(Page extract):
● ● ● ● ● ● ●

Advertisement

please help me, urgent situation

Discussions about HPLC, CE, TLC, SFC, and other "liquid phase" separation techniques.

7 posts Page 1 of 1
How to firgure out the content of a substance from its peak?

I have know the peak of lutein in the graph and know the Ret time, area, height, area %, height % of that peak.

How to calculate the content of lutein in the sample from the area % and height % ?

I have to hand in this result tommorow. Help me as quick as you can.

Thanks

Please note: I'm a GC guy and I have no experience with LC but as your request seems to be very urgent I think it's okay to just share my thoughts.

Whenever I have to do quantification I take a calibration curve of my analyte to determine the linearity the detector has for my compound. That way I found e.g. that my TCD gives a too high response for very small amounts of water in solvents.

Generally speaking, quantification is a difficult task:

If your detector gives you an (about) equal response for every compound of your sample (including the solvent) and the detector was not saturated (i.e. the main peak(s) are cut off) then just go for the 100 percent method:

The percentage your peak of interest has from the total area of your chromatogram (i.e. the added area of all of your peaks, baseline-corrected) is the percentage of your analyte in the sample.

If your detector was saturated for the other components, height is the way to go assuming your peak of interest is not cut off. That is an older technique coming from the days when integrators were rare (and unreliable) devices so the determination of the area was difficult (cutting out the 'peaks' from the paper trail and weighting them on the analytical balance was one of the more arcane area determination techniques) while measuring the height of a peak just takes a ruler.

● ● ● ● ● ● ●

(Records contained in a dataset):

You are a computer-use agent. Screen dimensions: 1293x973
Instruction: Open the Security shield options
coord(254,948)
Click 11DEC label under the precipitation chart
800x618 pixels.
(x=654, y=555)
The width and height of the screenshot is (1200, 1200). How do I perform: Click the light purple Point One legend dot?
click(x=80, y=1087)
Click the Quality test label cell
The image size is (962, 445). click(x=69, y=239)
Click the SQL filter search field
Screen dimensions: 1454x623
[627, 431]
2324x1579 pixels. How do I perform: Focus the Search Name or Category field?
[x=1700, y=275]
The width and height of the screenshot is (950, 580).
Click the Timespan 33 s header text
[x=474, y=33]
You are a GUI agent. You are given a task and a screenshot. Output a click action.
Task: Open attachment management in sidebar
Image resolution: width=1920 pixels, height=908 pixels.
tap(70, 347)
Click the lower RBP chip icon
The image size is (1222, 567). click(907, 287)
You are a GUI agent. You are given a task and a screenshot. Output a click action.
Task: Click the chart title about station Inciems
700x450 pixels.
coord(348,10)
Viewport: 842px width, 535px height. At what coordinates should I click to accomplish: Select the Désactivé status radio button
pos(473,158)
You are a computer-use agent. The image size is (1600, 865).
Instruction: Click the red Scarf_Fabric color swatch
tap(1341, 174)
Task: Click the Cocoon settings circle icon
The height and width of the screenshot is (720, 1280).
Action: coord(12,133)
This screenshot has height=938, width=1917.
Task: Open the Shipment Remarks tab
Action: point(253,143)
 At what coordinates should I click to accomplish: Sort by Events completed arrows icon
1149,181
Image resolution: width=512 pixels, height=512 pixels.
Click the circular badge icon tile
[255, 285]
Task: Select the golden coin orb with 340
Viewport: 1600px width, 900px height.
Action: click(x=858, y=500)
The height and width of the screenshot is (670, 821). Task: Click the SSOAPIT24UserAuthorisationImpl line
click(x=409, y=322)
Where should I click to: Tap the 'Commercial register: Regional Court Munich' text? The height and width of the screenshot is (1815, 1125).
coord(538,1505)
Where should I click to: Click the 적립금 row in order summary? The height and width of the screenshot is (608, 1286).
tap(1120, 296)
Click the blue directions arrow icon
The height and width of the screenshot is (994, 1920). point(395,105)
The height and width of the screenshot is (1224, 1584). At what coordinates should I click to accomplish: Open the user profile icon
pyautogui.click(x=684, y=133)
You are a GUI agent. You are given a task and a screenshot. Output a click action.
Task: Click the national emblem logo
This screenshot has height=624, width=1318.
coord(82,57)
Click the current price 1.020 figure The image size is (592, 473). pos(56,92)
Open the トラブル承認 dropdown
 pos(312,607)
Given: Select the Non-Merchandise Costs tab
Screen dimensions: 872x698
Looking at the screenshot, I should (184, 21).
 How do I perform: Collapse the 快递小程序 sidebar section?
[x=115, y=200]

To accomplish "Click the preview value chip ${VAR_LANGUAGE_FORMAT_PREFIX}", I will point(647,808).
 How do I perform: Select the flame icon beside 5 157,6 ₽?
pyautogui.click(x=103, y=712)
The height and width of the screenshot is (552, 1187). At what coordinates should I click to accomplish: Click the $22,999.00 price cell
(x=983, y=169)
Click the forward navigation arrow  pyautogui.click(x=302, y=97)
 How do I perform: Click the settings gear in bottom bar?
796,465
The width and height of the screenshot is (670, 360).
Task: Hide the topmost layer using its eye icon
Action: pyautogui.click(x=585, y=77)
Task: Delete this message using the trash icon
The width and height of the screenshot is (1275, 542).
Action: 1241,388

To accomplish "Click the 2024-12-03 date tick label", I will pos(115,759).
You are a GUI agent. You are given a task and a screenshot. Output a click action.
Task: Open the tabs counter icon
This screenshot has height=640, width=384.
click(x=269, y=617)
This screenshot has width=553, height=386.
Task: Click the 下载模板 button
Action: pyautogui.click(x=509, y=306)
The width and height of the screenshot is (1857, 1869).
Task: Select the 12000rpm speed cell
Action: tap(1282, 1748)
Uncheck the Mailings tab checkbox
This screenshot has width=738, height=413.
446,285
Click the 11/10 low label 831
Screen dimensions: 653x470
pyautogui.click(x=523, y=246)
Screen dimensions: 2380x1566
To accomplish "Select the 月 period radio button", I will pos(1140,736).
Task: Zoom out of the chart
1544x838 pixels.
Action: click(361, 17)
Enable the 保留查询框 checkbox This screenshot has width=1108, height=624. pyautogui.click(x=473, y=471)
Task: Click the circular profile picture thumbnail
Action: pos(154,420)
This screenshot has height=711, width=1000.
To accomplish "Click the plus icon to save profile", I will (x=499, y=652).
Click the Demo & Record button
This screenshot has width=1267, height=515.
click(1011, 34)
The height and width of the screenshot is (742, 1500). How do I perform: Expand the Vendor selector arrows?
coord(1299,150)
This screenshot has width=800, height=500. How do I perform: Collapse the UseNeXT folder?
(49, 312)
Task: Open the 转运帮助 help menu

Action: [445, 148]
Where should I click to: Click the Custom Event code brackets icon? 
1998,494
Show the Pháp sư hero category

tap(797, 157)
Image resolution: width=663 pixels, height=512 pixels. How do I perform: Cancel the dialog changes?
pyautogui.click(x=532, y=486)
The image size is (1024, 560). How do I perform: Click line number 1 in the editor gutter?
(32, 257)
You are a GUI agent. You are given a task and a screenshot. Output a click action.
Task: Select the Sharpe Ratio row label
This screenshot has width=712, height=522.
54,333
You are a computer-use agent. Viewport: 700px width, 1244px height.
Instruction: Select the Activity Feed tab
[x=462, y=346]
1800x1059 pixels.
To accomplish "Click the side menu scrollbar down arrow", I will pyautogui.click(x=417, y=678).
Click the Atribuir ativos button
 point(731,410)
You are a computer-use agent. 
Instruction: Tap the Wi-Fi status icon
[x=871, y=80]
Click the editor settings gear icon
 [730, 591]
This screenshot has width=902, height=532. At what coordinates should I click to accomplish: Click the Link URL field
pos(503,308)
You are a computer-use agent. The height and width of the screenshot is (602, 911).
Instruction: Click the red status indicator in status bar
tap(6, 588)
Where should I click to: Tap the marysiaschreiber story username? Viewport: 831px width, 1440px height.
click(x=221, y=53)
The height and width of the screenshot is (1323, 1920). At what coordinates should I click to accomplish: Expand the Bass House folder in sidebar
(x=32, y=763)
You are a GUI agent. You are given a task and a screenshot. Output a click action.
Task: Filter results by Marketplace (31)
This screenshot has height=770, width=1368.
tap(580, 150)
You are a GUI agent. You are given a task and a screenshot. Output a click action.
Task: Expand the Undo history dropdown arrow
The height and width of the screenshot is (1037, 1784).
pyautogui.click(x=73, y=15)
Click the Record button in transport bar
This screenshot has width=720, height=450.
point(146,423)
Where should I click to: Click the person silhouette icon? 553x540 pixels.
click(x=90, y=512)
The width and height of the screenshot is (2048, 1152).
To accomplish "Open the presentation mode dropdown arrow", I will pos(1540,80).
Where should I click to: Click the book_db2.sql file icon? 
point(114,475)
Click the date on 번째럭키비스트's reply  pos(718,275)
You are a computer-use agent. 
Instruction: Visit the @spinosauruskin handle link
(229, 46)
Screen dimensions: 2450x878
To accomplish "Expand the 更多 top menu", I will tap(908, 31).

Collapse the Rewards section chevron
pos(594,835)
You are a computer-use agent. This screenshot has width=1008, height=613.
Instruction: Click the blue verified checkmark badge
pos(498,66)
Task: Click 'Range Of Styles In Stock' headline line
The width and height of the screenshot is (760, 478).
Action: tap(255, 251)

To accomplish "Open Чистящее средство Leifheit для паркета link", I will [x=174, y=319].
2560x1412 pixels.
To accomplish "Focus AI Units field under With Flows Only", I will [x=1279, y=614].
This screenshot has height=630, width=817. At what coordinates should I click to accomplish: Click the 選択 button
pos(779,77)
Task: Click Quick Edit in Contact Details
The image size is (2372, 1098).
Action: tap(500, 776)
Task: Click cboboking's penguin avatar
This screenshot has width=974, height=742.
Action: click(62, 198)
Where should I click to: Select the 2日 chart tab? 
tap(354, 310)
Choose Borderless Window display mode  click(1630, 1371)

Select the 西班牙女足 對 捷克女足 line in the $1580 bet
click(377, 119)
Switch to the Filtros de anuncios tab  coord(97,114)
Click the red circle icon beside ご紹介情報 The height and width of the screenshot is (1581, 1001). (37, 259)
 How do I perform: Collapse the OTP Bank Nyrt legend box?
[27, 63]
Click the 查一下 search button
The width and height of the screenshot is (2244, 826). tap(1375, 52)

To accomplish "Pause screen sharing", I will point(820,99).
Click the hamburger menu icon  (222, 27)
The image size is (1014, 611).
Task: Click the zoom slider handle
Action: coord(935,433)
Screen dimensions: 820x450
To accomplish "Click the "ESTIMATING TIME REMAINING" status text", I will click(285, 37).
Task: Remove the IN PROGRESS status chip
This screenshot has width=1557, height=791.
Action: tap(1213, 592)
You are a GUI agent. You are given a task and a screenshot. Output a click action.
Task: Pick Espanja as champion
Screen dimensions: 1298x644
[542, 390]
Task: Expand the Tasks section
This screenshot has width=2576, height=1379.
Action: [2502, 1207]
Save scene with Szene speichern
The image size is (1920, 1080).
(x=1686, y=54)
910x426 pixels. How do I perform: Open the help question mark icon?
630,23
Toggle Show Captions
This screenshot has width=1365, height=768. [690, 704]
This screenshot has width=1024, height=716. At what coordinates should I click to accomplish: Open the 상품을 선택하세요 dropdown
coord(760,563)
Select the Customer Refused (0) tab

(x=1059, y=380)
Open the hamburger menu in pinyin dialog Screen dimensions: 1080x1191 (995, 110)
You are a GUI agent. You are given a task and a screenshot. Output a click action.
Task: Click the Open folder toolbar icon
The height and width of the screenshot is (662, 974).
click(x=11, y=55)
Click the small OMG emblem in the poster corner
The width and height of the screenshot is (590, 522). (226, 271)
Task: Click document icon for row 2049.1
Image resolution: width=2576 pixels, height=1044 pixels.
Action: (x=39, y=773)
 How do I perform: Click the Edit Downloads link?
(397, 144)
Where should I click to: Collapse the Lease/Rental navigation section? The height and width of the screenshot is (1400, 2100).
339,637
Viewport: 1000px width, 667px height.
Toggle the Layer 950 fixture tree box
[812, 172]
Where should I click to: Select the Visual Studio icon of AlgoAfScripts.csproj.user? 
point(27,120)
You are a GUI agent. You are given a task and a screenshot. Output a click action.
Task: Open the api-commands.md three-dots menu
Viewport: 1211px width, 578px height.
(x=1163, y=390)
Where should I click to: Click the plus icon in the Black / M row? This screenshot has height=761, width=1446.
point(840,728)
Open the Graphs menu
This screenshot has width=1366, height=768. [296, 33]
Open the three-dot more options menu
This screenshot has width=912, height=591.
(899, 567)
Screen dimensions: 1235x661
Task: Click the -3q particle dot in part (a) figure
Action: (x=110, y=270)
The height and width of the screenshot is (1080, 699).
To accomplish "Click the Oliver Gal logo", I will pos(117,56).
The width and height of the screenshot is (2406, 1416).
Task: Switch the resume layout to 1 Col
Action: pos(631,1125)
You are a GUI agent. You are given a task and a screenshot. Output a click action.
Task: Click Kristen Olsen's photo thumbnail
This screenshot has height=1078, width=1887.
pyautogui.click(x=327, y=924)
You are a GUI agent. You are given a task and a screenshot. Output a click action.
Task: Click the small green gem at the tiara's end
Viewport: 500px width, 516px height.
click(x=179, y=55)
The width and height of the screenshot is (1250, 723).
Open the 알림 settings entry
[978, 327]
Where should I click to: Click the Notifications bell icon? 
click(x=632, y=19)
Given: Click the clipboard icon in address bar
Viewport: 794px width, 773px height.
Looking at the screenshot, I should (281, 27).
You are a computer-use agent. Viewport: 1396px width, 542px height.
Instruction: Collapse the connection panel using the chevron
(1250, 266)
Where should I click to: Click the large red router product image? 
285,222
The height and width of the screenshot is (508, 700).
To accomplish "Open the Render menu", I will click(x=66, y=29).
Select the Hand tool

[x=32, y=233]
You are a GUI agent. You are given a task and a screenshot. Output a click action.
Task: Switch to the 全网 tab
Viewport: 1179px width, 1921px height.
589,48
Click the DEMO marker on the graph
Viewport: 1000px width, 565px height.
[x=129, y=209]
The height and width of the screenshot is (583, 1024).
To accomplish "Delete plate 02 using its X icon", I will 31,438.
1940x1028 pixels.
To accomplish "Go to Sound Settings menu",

● ● ● ● ● ● ●

(Aim 1):
In the forum thread, list every separation technique named in the description line of the discussion board.
(Aim 2):
Repeat everything in the forum thread from "I have know" down to "share my thoughts.".
(Aim 3):
Answer these from the forum thread:
(a) Which substance's peak does the original poster say they know?
(b) What kind of chromatography does the person replying say they work with?
(c) Which detector gave too high a response for very small amounts of water in solvents?

(Task solution 1):
HPLC, CE, TLC, SFC

(Task solution 2):
I have know the peak of lutein in the graph and know the Ret time, area, height, area %, height % of that peak.

How to calculate the content of lutein in the sample from the area % and height % ?

I have to hand in this result tommorow. Help me as quick as you can.

Thanks

Please note: I'm a GC guy and I have no experience with LC but as your request seems to be very urgent I think it's okay to just share my thoughts.

(Task solution 3):
(a) Lutein
(b) GC
(c) TCD